Встав с кресла, я подошла к плите и прибавила огонь под кастрюлькой с тушеным мясом. Блюдо выглядело очень аппетитно — кусочки цыпленка, морковь, лук, зеленый перец и грибы томились в красном соусе, от которого исходил восхитительный аромат бургундского вина. Броди мог взять горшочек, побросать туда практически все, что находил на кухонных полках, и приготовить из этого потрясающий ужин. Многое из того, что он готовил для себя, оставалось нам на завтрак, для Дэниса и для любого, кто мог к нам заскочить.

Обедала я всегда с детьми. Дэнис присоединялся, когда не уезжал куда-нибудь по своим делам, а Броди — раз в одну-две недели. Я так мечтала поужинать с детьми сегодня. А теперь даже не представляю, когда снова увижу их.

Меня в очередной раз охватил страх. Даже желудок скрутило. Видимо, какой-то злой рок преследовал меня. И в тот момент, когда я уже начинала сходить с ума от охватившего меня кошмара, на крыльце послышались шаги Броди. Он открыл дверь и вошел на кухню — слегка запыхавшийся, высокий, атлетически сложенный, что особо подчеркивали его шорты и тенниска.

— Привет. А я не ждал тебя сегодня вечером, — широко улыбнулся он, но с последним словом улыбка исчезла с его лица, чему я совершенно не удивилась.

Прическа, макияж, одежда — в последний раз я думала об этом, когда садилась в самолет в Кливленде сто лет назад. Я испытывала страх и безумно волновалась. И ничего не ела с самого утра. За все две недели, проведенные в Кливленде, я ни разу нормально не выспалась. Вероятно, я выглядела как покойник, который на время вышел из своей могилы.

Но, увидев Броди, я почувствовала такое внезапное облегчение, что едва удержалась на ногах. Я достала из кармана судебное решение, протянула ему и молча ждала, пока он дочитает до конца. Лицо Броди пылало, он часто дышал, как будто никак не мог прийти в себя после пробежки. Пот стекал по его щекам и подбородку, и я предположила, что он стекал и вдоль его спины до поясницы, потому что его тенниска намокла. Я чувствовала тепло, исходящее от него, его запах, запах здорового, разгоряченного бегом мужчины. После ужасного, наполненного подлостью дня, этот запах казался обнадеживающе искренним.

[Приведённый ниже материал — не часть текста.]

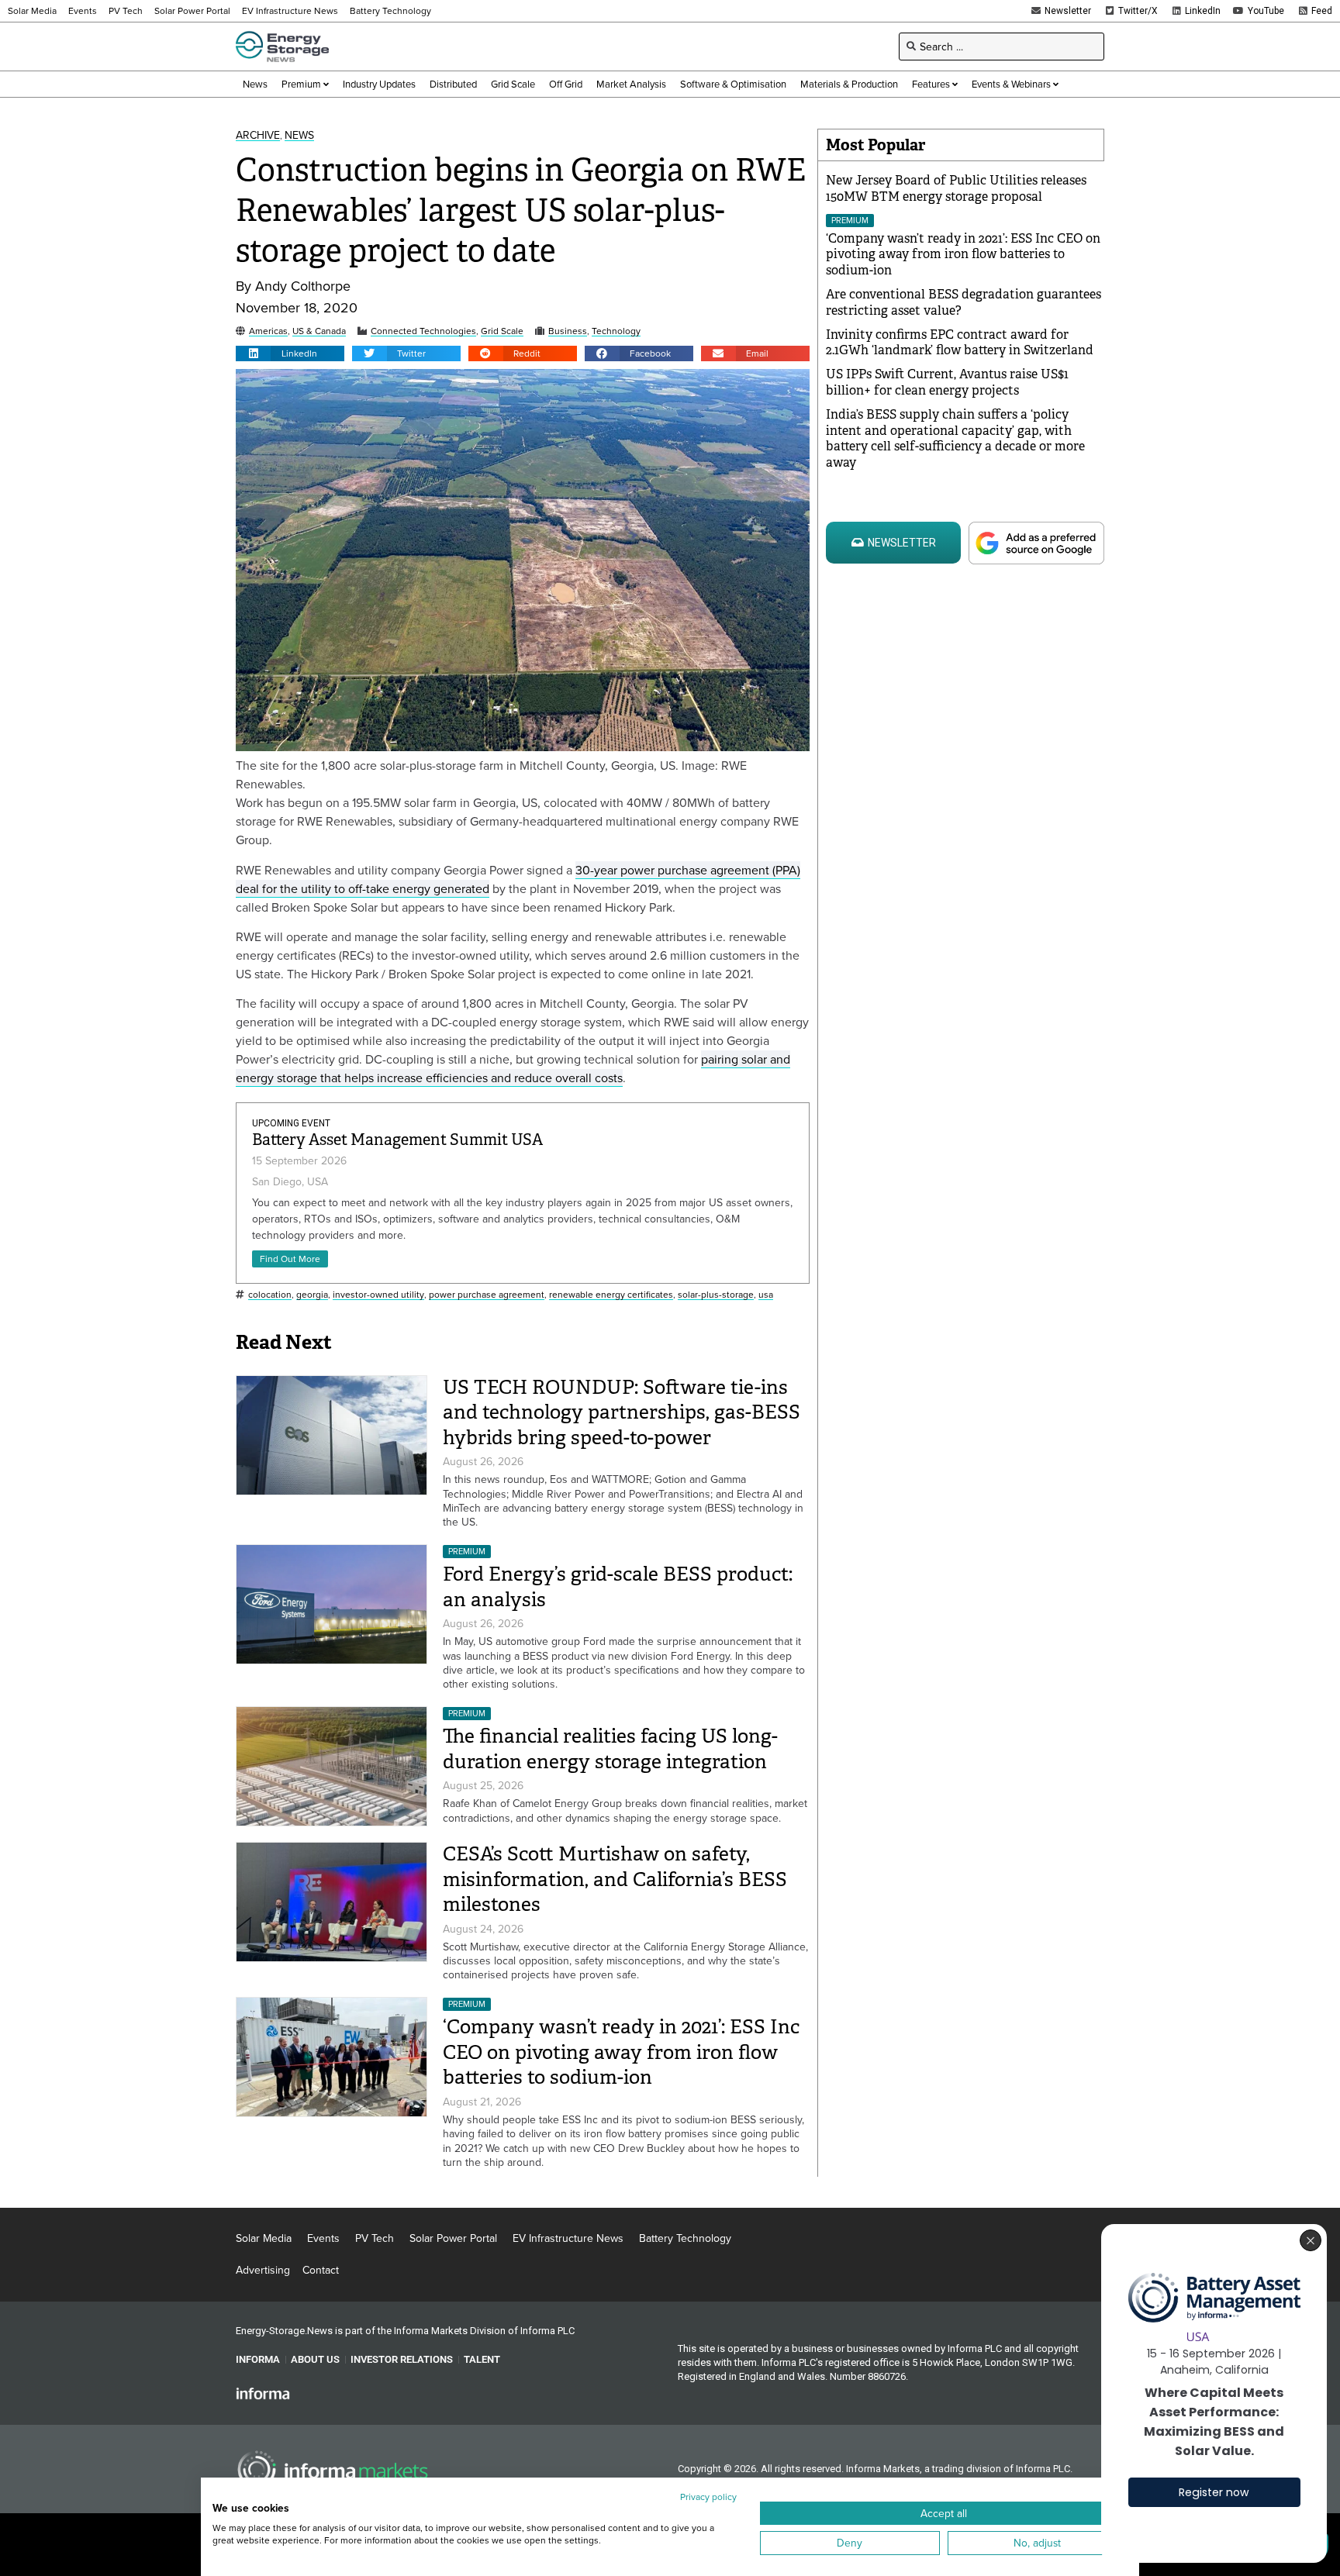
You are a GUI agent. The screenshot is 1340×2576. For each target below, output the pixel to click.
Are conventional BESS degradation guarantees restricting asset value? (963, 302)
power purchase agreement (486, 1295)
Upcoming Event (291, 1123)
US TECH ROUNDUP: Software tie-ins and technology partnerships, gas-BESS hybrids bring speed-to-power (621, 1412)
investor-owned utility (378, 1295)
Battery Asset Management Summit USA (397, 1140)
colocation (270, 1295)
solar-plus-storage (716, 1295)
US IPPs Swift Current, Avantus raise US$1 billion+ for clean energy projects (947, 382)
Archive (258, 135)
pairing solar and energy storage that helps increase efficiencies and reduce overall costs (513, 1068)
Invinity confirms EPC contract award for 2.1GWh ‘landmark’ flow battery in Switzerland (959, 342)
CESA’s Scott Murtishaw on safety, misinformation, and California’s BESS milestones (615, 1879)
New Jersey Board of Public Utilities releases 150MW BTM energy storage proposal (956, 188)
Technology (616, 331)
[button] (290, 353)
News (299, 135)
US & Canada (319, 331)
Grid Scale (502, 331)
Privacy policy (708, 2496)
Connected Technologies (423, 331)
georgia (312, 1295)
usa (765, 1295)
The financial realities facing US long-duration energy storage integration (610, 1749)
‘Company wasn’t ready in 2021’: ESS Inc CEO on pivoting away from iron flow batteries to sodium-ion (621, 2052)
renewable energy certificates (611, 1295)
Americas (268, 331)
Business (567, 331)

Дэнис, который очень тщательно ухаживал за собственной внешностью, имел все основания настороженно относиться к Броди. Броди очень шли его очки в тонкой оправе, которые сейчас он надел, когда я протянула ему бумагу из суда. У него были мягкие, прямые, орехового оттенка волосы, которые постоянно распадались на пробор, глубокий шрам на колене и деформированный с детства мизинец. Дважды в год он ездил в лучший бутик мужской одежды в Бостоне, покупал пару костюмов и несколько вещей на случай выхода в свет, но при этом равнодушно относился к своему внешнему виду. В свободное от работы время он ходил старых поношенных джинсах и еще более старых клетчатых рубашках. Я считала Броди самым эффектным и нетщеславным мужчиной из всех, кого знала.